Leading political figures in the US responded in a variety of ways to the ISIS-sponsored bombings in Brussels on March 22. The responses ranged from demands for heightened scrutiny of American neighborhoods predominantly populated by practicing Muslims to calls for improved international cooperation in the effort to combat ISIS and other terrorist groups.

President Barack Obama, on a diplomatic trip to Cuba, said the following during a speech about relations between Cuba and the U.S. hours after the attacks: “We’ll do whatever is necessary to support our friend and ally Belgium to bring justice to those responsible. We must unite and be together regardless of nationality, race or faith in fighting against the scourge of terrorism. We can and we have defeated those who threaten the safety and security of people all around the world.”

Earlier that day, Republican presidential candidate Ted Cruz wrote in a Facebook post that “radical Islam is at war with us. For over seven years we have had a president who refuses to acknowledge this reality. And the truth is, we can never hope to defeat this evil so long as we refuse to even name it. That ends on January 20, 2017, when I am sworn in as president. We will name our enemy—radical Islamic terrorism. And we will defeat it.”

Later, Cruz argued in a statement that “we need to empower law enforcement to patrol and secure Muslim neighborhoods before they become radicalized.”

Frontrunner for the Republican presidential nomination Donald Trump shared his sentiments, saying, “We have no idea what’s happening. Our government has absolutely no idea what’s happening, but they’re coming into our country.”

The next day, former secretary of state Hillary Clinton criticized the responses of Sen. Cruz and Mr. Trump to the events in Brussels, saying that Cruz’s proposal would be akin to “treating American Muslims like criminals.”

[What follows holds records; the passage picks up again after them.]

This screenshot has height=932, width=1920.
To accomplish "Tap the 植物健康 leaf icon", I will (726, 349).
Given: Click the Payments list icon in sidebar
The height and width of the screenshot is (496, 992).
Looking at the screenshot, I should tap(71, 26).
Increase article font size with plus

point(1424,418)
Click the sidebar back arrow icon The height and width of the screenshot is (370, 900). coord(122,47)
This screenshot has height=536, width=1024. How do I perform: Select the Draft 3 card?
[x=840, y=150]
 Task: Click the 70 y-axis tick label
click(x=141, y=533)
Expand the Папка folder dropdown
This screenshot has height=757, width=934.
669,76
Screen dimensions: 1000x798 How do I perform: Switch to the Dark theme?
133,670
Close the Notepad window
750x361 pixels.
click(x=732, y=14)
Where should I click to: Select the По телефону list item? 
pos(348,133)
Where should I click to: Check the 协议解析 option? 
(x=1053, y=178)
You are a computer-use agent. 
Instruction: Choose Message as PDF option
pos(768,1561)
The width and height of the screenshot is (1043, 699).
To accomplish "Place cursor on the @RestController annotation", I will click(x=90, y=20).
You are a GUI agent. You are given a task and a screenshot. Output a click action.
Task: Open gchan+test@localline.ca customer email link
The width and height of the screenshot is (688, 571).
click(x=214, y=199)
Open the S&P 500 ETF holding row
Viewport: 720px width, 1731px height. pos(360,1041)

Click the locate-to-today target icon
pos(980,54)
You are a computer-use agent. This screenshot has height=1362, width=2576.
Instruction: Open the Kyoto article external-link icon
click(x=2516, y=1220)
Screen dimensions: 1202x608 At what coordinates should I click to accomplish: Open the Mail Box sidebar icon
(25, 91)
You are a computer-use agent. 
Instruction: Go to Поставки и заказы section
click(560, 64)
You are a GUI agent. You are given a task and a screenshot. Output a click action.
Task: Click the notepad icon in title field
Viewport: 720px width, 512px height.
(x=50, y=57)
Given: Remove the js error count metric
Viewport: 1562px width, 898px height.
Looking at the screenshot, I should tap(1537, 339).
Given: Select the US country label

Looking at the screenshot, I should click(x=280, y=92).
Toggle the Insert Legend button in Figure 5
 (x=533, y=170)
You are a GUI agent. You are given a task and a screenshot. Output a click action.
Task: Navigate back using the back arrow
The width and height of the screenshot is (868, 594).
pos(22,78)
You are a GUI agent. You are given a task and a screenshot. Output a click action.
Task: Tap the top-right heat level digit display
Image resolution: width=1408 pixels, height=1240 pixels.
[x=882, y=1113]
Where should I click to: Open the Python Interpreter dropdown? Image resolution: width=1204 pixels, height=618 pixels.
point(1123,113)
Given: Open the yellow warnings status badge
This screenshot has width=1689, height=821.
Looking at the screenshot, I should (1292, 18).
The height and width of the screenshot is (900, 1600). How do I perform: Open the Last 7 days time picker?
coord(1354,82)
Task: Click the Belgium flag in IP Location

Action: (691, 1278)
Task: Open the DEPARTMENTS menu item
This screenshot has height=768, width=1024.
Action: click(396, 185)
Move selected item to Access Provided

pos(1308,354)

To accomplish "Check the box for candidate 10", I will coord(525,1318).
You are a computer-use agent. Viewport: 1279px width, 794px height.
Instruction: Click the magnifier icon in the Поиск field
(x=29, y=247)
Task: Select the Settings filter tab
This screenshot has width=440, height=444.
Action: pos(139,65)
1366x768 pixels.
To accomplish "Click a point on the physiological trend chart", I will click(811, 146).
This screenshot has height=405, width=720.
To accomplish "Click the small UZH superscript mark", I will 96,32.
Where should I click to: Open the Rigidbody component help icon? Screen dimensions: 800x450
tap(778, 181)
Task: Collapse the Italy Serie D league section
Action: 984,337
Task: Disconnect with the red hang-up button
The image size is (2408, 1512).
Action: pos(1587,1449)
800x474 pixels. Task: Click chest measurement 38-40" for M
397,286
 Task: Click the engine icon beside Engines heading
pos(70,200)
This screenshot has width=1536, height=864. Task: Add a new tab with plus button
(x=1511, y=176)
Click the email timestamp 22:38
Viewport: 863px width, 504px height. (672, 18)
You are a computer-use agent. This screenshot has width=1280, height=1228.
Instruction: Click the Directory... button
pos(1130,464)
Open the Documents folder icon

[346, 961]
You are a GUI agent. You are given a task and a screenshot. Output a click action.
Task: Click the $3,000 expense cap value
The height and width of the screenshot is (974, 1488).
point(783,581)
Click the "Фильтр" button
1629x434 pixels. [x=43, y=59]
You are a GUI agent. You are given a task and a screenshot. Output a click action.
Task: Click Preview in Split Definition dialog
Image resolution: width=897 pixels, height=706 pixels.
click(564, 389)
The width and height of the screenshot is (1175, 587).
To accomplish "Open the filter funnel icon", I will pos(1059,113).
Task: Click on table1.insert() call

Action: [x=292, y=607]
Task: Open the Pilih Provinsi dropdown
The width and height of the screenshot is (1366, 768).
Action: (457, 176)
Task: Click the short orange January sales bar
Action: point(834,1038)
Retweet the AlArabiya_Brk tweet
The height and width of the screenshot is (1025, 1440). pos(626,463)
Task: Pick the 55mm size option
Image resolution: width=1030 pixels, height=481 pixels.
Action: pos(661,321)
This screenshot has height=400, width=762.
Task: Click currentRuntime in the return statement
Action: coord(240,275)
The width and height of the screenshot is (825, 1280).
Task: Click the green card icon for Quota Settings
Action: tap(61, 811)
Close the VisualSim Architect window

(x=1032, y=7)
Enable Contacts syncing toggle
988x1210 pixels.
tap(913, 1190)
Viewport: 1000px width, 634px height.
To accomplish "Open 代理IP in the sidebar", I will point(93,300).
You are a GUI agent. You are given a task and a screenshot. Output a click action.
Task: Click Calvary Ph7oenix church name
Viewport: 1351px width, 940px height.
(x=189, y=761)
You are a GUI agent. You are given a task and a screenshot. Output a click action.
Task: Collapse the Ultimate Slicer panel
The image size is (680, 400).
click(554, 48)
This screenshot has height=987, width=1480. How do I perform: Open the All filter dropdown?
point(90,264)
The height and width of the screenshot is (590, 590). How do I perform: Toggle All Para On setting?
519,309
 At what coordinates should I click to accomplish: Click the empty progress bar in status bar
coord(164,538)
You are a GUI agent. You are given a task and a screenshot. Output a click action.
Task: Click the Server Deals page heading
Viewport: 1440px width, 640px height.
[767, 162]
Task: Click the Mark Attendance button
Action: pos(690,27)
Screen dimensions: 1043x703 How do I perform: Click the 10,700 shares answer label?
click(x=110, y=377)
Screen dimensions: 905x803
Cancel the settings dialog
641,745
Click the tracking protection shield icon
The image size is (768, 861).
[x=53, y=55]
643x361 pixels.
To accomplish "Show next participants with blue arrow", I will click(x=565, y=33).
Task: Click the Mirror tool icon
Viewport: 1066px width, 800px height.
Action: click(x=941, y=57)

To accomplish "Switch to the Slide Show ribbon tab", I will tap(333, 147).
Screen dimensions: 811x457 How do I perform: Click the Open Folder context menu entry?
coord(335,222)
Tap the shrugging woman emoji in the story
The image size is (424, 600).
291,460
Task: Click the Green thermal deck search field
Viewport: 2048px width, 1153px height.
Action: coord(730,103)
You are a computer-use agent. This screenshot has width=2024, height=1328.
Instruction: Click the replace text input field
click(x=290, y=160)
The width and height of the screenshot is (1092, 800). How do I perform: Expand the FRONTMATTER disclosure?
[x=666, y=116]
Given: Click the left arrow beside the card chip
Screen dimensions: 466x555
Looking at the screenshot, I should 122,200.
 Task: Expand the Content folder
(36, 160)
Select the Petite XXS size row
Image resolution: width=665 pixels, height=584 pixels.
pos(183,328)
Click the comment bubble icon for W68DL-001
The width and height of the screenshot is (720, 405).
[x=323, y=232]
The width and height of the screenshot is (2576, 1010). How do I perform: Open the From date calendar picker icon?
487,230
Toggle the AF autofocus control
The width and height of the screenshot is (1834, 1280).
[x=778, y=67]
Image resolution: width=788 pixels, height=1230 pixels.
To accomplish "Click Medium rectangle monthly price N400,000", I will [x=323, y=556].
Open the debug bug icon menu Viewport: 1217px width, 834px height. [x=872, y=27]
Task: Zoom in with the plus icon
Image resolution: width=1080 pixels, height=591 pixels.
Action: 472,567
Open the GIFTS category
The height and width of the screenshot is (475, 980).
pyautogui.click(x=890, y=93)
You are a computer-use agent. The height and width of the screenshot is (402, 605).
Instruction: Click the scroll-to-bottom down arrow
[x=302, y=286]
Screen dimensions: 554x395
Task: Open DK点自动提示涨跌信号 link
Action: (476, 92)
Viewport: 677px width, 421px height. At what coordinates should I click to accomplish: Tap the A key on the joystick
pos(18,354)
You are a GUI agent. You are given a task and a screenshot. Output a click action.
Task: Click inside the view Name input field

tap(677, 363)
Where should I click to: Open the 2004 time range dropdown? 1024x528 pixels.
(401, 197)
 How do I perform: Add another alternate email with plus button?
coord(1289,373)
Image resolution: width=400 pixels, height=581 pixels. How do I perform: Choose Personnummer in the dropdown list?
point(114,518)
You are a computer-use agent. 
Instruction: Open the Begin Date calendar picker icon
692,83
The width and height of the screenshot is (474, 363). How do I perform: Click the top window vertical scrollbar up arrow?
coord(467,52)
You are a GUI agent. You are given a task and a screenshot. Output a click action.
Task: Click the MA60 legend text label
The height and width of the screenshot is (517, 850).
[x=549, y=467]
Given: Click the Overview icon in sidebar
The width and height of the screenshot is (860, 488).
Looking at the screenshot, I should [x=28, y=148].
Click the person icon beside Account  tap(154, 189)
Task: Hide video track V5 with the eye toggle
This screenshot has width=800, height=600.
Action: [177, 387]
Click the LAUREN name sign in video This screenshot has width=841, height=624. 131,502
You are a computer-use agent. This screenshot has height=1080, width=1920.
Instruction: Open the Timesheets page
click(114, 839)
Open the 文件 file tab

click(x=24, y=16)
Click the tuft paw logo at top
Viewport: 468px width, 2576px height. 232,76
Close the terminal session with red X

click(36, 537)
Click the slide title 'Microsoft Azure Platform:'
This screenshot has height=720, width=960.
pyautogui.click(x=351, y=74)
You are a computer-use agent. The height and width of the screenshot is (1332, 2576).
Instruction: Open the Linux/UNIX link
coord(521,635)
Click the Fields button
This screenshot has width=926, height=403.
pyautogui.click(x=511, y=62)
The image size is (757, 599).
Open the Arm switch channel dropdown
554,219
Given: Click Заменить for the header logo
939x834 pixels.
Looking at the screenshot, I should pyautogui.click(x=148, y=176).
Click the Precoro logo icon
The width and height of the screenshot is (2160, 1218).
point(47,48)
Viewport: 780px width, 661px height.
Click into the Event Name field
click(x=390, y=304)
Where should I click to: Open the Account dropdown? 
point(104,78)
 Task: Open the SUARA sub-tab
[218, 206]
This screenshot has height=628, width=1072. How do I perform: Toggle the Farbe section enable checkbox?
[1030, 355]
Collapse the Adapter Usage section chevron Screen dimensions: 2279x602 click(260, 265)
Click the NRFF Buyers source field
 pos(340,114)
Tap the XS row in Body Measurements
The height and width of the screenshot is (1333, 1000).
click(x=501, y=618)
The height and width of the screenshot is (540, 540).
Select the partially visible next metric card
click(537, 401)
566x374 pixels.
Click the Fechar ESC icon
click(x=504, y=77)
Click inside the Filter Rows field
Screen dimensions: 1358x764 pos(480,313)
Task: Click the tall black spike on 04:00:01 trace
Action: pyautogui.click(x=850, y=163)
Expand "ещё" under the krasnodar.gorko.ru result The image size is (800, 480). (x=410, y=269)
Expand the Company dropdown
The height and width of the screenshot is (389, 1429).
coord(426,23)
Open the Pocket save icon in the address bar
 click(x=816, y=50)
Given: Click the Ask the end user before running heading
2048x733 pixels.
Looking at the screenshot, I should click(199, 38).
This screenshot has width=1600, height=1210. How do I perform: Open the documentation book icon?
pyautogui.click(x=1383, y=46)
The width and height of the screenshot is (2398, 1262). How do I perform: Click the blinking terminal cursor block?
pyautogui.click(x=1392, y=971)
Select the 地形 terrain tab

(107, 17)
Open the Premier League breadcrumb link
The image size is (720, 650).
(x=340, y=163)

In a lengthy speech delivered at Stanford University, the Democratic presidential candidate Clinton detailed a series of proposals and ideas that, as president, she would implement in the fight against ISIS. After highlighting the gestures of support by many European countries towards the United States in the aftermath of the terrorist attacks of September 11, 2001, Clinton stated, “Now it is our turn to stand with Europe. We cherish the same values and face the same adversaries, so we must share the same determination.”